The problem seems to be that the proxy is actually keeping the chunked encoding markers from the original stream on the proxied stream. This corrupts the JPEG images.

@pedrocr pedrocr changed the title Proxying a MJPEG stream seems to drop the chunked encoding, breaking it Chunked encoding proxying passes through the original chunk markers, corrupting the stream Apr 18, 2014
@pedrocr
Copy link
Author

pedrocr commented Apr 18, 2014

I was looking through the spec and noticed a comment about it only working on unicorn. This indeed works properly on unicorn. Unfortunately I can hang unicorn very easily running these long-lived clients. I probably need to figure out how to increase the number of workers.

Is this a bug in puma then or is rack-streaming-proxy doing something that makes puma redo the chunking and break the stream?

@pedrocr
Copy link
Author

pedrocr commented Apr 18, 2014

Created a test case for this here:

https://github.com/pedrocr/camerasink/blob/b01aac64e8aaef96f8527f6e29768cc1f5f6199b/testcases/puma_double_chunking.ru

It's runnable as "rackup puma_double_chunking.ru" and then:

The original server first (a basic webrick server):

$ curl http://localhost:9000
Hello!

The puma+rack-streaming-proxy server, proxying the first server:

$ curl http://localhost:9292
7
Hello!

0

@pedrocr pedrocr changed the title Chunked encoding proxying passes through the original chunk markers, corrupting the stream Chunked encoding gets doubly chunked when using puma corrupting the content Apr 18, 2014
@evanphx
Copy link

evanphx commented Apr 18, 2014

The reason this happens is that puma always uses chunked encoding because it's more efficient, server wise, when the body is being returned in sections via #each.

rack-streaming-proxy assumes that the rack server is a dumb one and just outputs the chunks end-to-end back to the client, but thats not what puma does.

I'd like to get some clarification from someone on the rack team (@rkh, @spastorino, @raggi) on whether Puma is violating the rack spec or if rack-streaming-proxy is. rack-streaming-proxy and puma probably need to figure out a way to communicate who is doing the chunked encoding so the other doesn't.

At any rate, you don't need the chunked proxy with puma because, as you've seen, puma does it by default for you.

@pedrocr
Copy link
Author

pedrocr commented Apr 18, 2014

Thanks for looking into it @evanphx. Unfortunately I really do need the proxying to work. The chunking is already done from the source I just need to pass it through. My use case is that I run a C program to do some video capture on a set of surveillance cameras and create a MJPEG monitor output for each camera on http://127.0.0.1:30###/mjpeg. I then want my app to show that as http://myapp/camera/stream/cameraname so that it's all self-contained in a single HTTP server.
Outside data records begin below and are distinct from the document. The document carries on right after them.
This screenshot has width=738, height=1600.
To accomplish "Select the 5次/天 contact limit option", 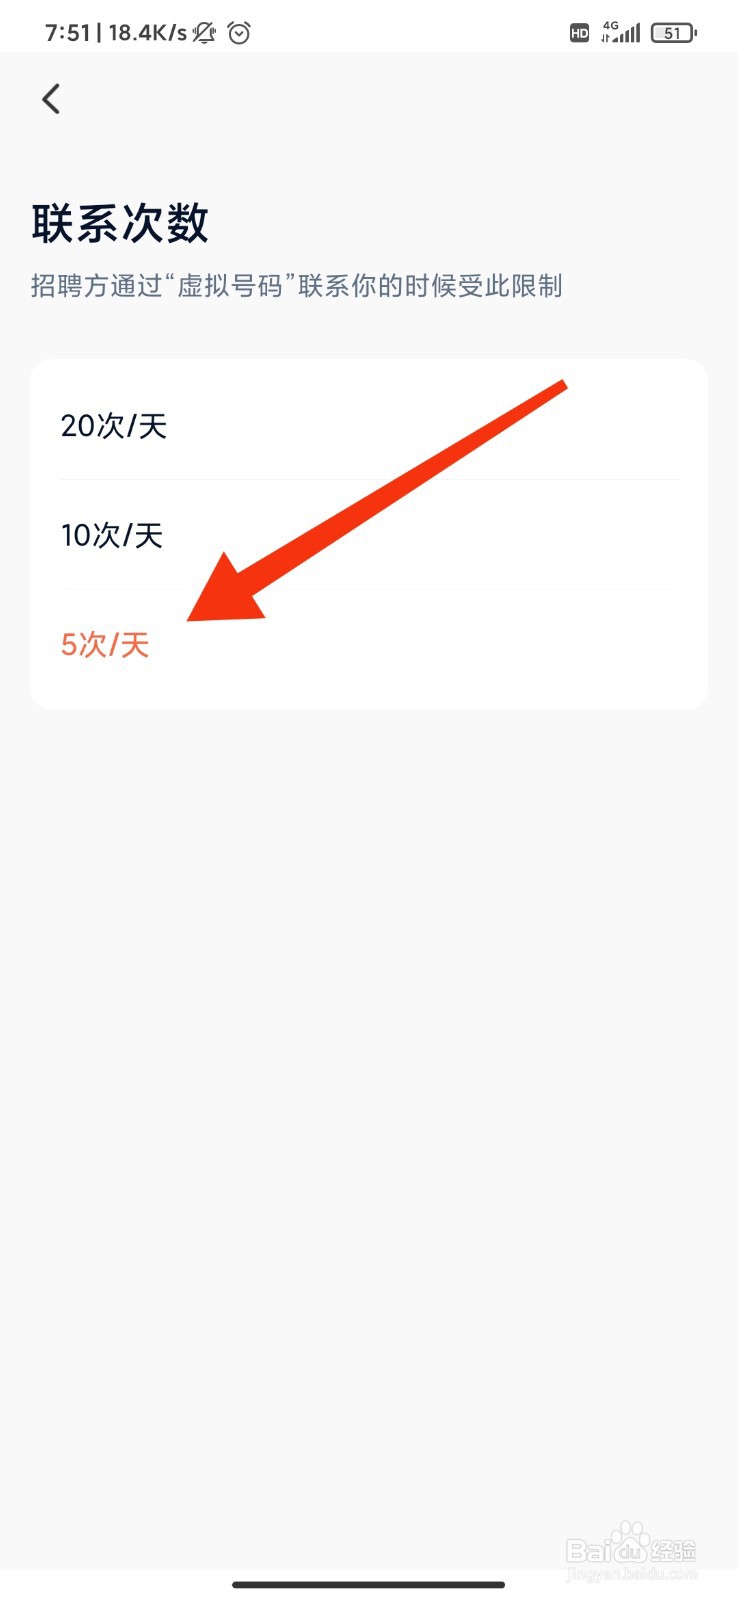I will [106, 645].
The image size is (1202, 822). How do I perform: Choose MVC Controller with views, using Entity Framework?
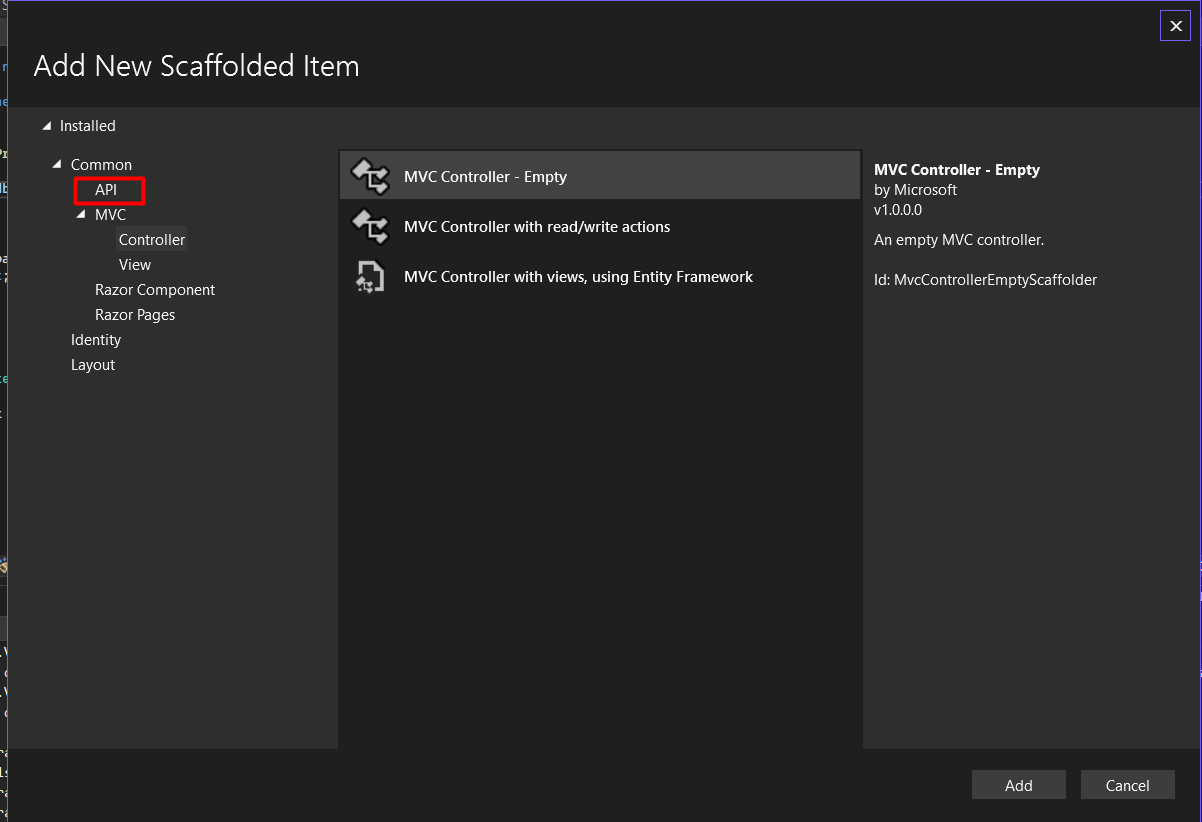[578, 277]
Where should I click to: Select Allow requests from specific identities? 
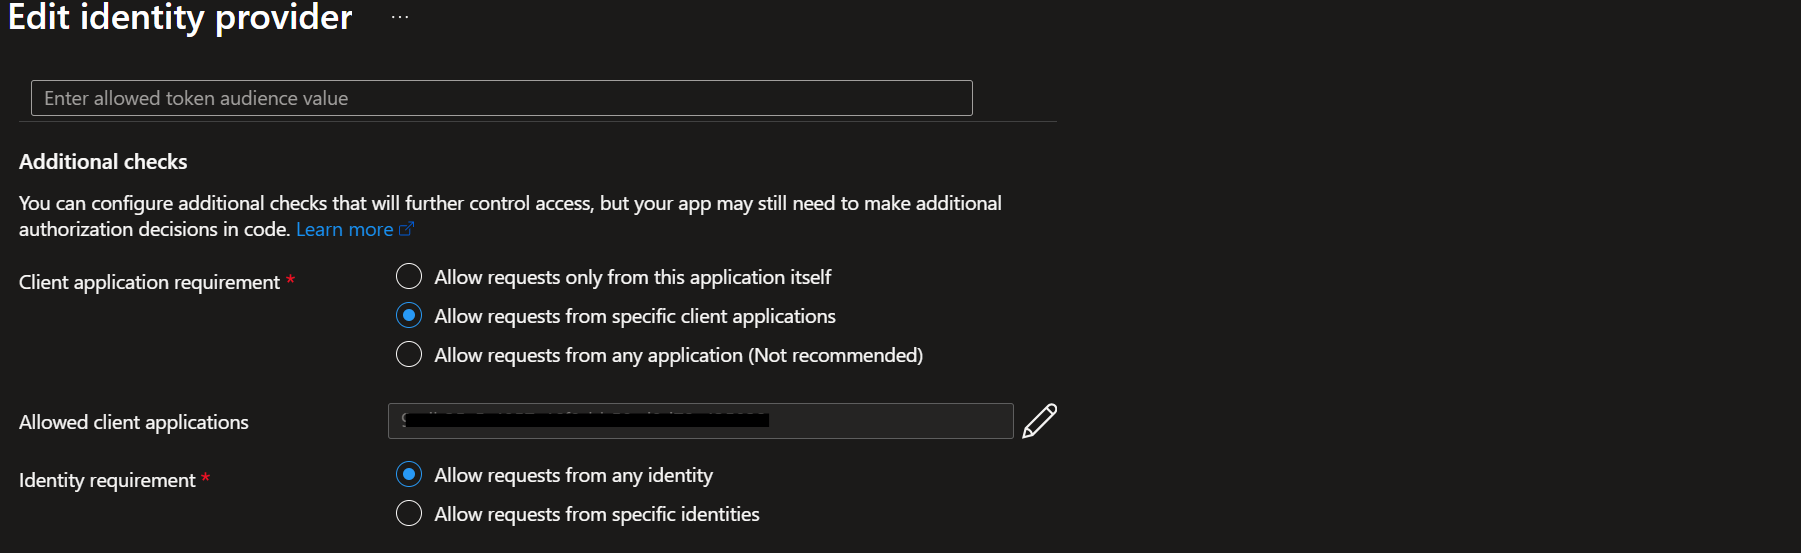[409, 513]
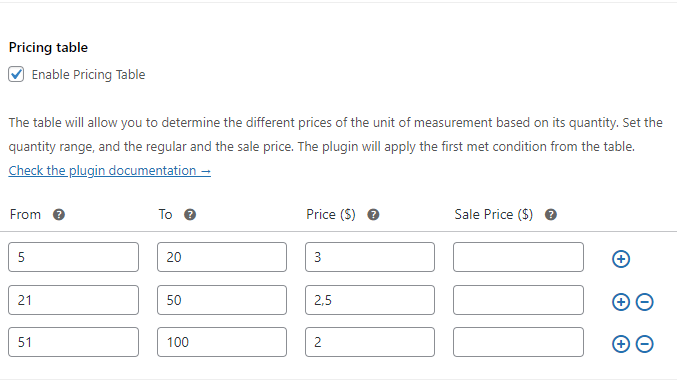Remove the 21–50 pricing row

click(x=645, y=302)
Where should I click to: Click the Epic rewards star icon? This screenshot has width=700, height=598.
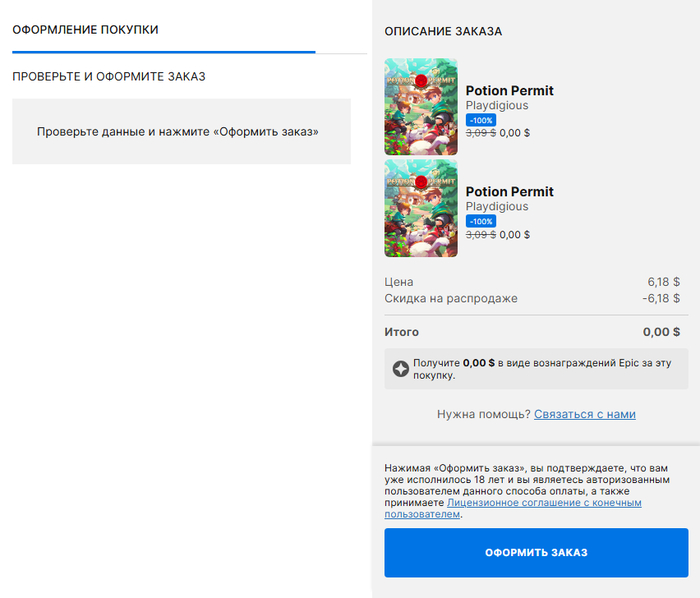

I don't think I can disable the chunked encoding in the C program either because since this is an infinite stream there's no way to do a content-length encoding.

@evanphx
Copy link

evanphx commented Apr 19, 2014

Ah! If you're using puma, I'd suggest you use rack.hijack, which puma supports natively. That will allow you to very efficiently stream the output from your program directly to the HTTP client. You can even attach the socket that rack.hijack returns straight up to the stdout of your C program so that you don't have to copy the data yourself.

@sonots
Copy link
Collaborator

sonots commented Apr 19, 2014

@pedrocr chunked transfer is supported from http/1.1. So, your first example on original stream

HTTP/1.0 200 OK
Server: camerasave
Date: Fri, 18 Apr 2014 11:13:06 GMT
Transfer-Encoding: chunked

looks wrong already. If the server can speak HTTP/1.1, but the request is from HTTP/1.0 client, it should retrun response like

HTTP/1.1 200 OK
Server: camerasave
Date: Fri, 18 Apr 2014 11:13:06 GMT
content-length: xxxx

The first line expresses whether the server can speak http/1.1. But, because the request is from http/1.0, it should not return chunked transfer because the client can not understand it.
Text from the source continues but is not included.